Blague à part: le triomphe d'un égotiste qui "enthousiasme" Laurence Parisot, du MEDEF, élu sur la base de thématiques plus réactionnaires les unes que les autres, franchement j'ai vu plus gai, comme dimanche soir.
Mais il y a deux choses qui me consolent:
  • la première, c'est que mes amis et relations de droite, dans les cinq ans qui viennent, vont se retrouver à devoir assumer tout ce qui nous attend (ou alors c'est qu'ils n'avaient pas bien tout lu la notice)
  • la seconde, et elle est un peu liée à la première, c'est qu'on n'a pas fini de rigoler
Alors à bientôt

5 commentaires:

isa a dit…

bien vu, bien noté.
toi tu n'as peut être pas fini de rigoler from la suisse (à moins que tu envisages de revenir, comme ton voisin de Gstaad? )
et nous aussi avec tout ce qui a été promis mercredi soir!

Anonyme a dit…

tu as oublié Jeane Manson aussi comme incarnation du futur en musique ...
ce que j'ai bien aimé aussi en cette fin de campagne, outre la réapparition de Cécilia, c'est la présence des blondes et belles enfants de Sarko : au 1er comme au 2er tour, sans parler de la tribune place de la Concorde, on a vu Sarko Ier collé aux basques par ses 2 blondes, dont l'une n'est bizarrement pas sans rappeller une certaine Marine le Pen ... alors, instrumentalisation ou pas ?
tschüss,
Patricia

Anonyme a dit…

Allez Riwal,

Courage et "believe". Et si il etait sincere?

En plus cela nous promet de joyeuses discussions, pas vrai!

Que le parti socialiste se rapproche du centre gauche et peut etre deviendra t-il reellement progressiste...

(By the way, j'ai toujours autant de plaisir a lire ta prose... un vrai bonheur - et c'est sincere!)
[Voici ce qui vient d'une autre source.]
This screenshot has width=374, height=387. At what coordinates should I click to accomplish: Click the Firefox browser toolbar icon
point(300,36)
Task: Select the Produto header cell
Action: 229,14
Salut mon ami; si tu as besoin de soutien moral, appelle moi!!!

Dom

Fred a dit…

J'avais note egalement le raccourci Lybien et cela est bien dommage. Mais j'ai trouve que ce discours avait une empreinte presidentielle. Je te rejoins sur le fait que maintenant Sarko va devoir passer des promesses a l'action. Toutefois, son programme si tu l'observe en ecartant le prisme du petit homme de Neuilly est inspire (surtout en matiere economique) de choix qui ont marches dans d'autres pays..alors que le flou artistico-collaboratif-qui-desir-changer-lavenir-sans tenir-compte-du-passe !!! je me tiens pret pour les discussions des mesures a venir.
n.b: le Fouquet's, le jet prive et le voilier de 60m restent toutefois indefendables.

Oxygène a dit…

Après avoir observé la litanie des courtisans peoples lors de la soirée du 6 mai, j'ajoute que désormais journal l'organe officiel de la France sera "Voici". J'espère cher blogueur d'Hélvétie que tu continueras à nous réjouir de tes coups de gueule pertinents.